Jenny Browne in xconnect

Here's another one for you from xconnect: writers of the information age vol. 6. Pick up a copy of this book; there is such a great variey of poetry in there.

This one is on page 17, and is written by Jenny Brown:


Why not iron your dream
on a T-Shirt
or wrap your face
round a mug that steams, be seen
and heard?

Remember the big history book
with a picture of Alexis St. Martin,
the flap of his stomach lifted
by Doc Beaumont to show
how he digested the latest news
and his wife's potatoes.

Now I have a new recipe
I want to try but I need
a spring-form pan, I need
to remove the sides
of my own life, get a little
more visibility. I am whispering

my plan to the man sitting
next to me, but his ears
are pierced.

Jenny Browne

Stanley Kunitz states that one should end a poem with an image "and not explain it." Browne does exactly this. What is the power in using this technique? What do you think is the significance of a listener with pierced ears?


MB said...

Stanley Kunitz is (was?) very wise. I am glad to know this tidbit from him.

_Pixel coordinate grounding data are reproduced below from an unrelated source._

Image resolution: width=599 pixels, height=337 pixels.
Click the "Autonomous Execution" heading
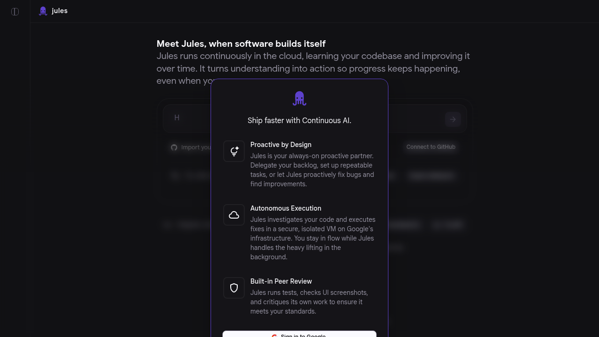(x=285, y=208)
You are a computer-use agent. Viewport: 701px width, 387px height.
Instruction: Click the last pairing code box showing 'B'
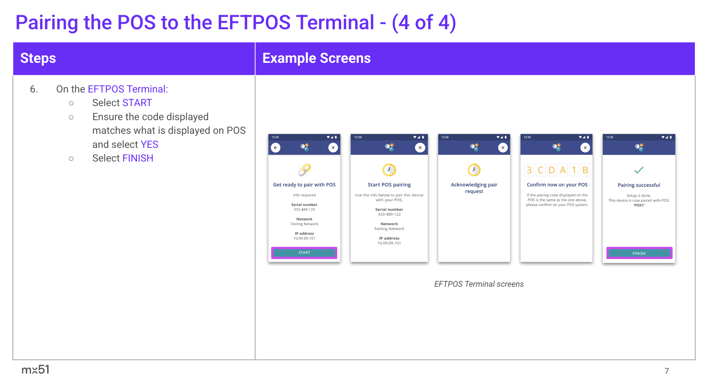coord(585,170)
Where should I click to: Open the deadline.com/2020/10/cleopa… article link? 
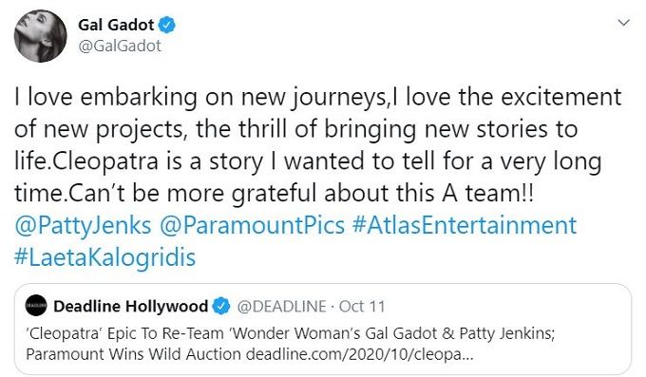[360, 354]
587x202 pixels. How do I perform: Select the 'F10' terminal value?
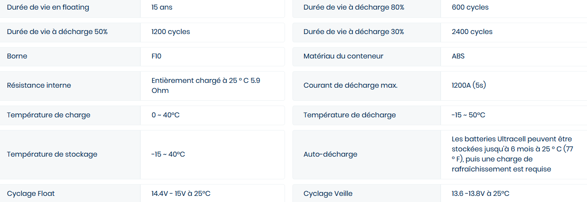point(157,56)
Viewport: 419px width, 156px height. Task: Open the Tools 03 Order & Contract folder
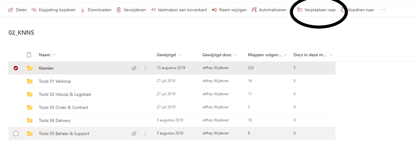(64, 107)
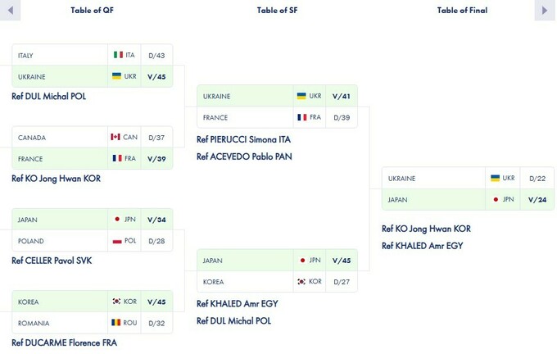557x354 pixels.
Task: Click Canada flag icon in quarterfinal
Action: coord(115,138)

I like this poem for its humor, its self-deprecating wryness, and the twist at the end which kept me thinking a while.

Pierced ears =
Ear-piercing sound (i.e., he won't hear anything else)
He's a rebel against the norm and won't understand getting more visibility
He's busy making his own statement, working his own visibility

What did you think, Amy?

GK said...

If you want to see more of such imagery, check out WS Merwyn's poetry where you'll find extensive use of images that you can't completely pin down with the logical brain.

To me, pierced ears --->

so many people are so busy working on their visibility that it's pretty hard for you to get their attention so as to increase your own visibility.

Amy said...

Hi moose and gilbert:

Thank you for the insightful comments! The one thing you both brought up was that the man with pierced ears may be working so hard on getting his own exposure that he cannot listen to someone else. I think that's a great way to interpret that image--how competition for visibility impedes communication.

I suppose I was struck mostly with the idea of the ears being stopped up; like the many people running around with Ipod headsets, oblivious to the sounds and conversations around them. So maybe the speaker is trying to sell herself, but the audience is so inundated with advertising that they can't hear her. Something like that.

Amy said...


Stanley Kunitz is thankfully still with us, living in Provincetown, Massachusetts. This summer, he celebrated his 100th birthday. He is still very much involved in the Fine Arts Work Center in P-Town.

MB said...

Very glad to hear it, Amy. I know he won't be with us forever, but I do believe the world needs souls like his.

Anonymous said...

Only one of the reasons I regularly visit here and delve back into posts I haven't read from before I discovered you, is for the wealth of varied information you offer.

This is an entirely different type of piece. The last line struck me hard, for my Master's degree is in Audiology so to read of seeing and hearing in this manner is intriguing.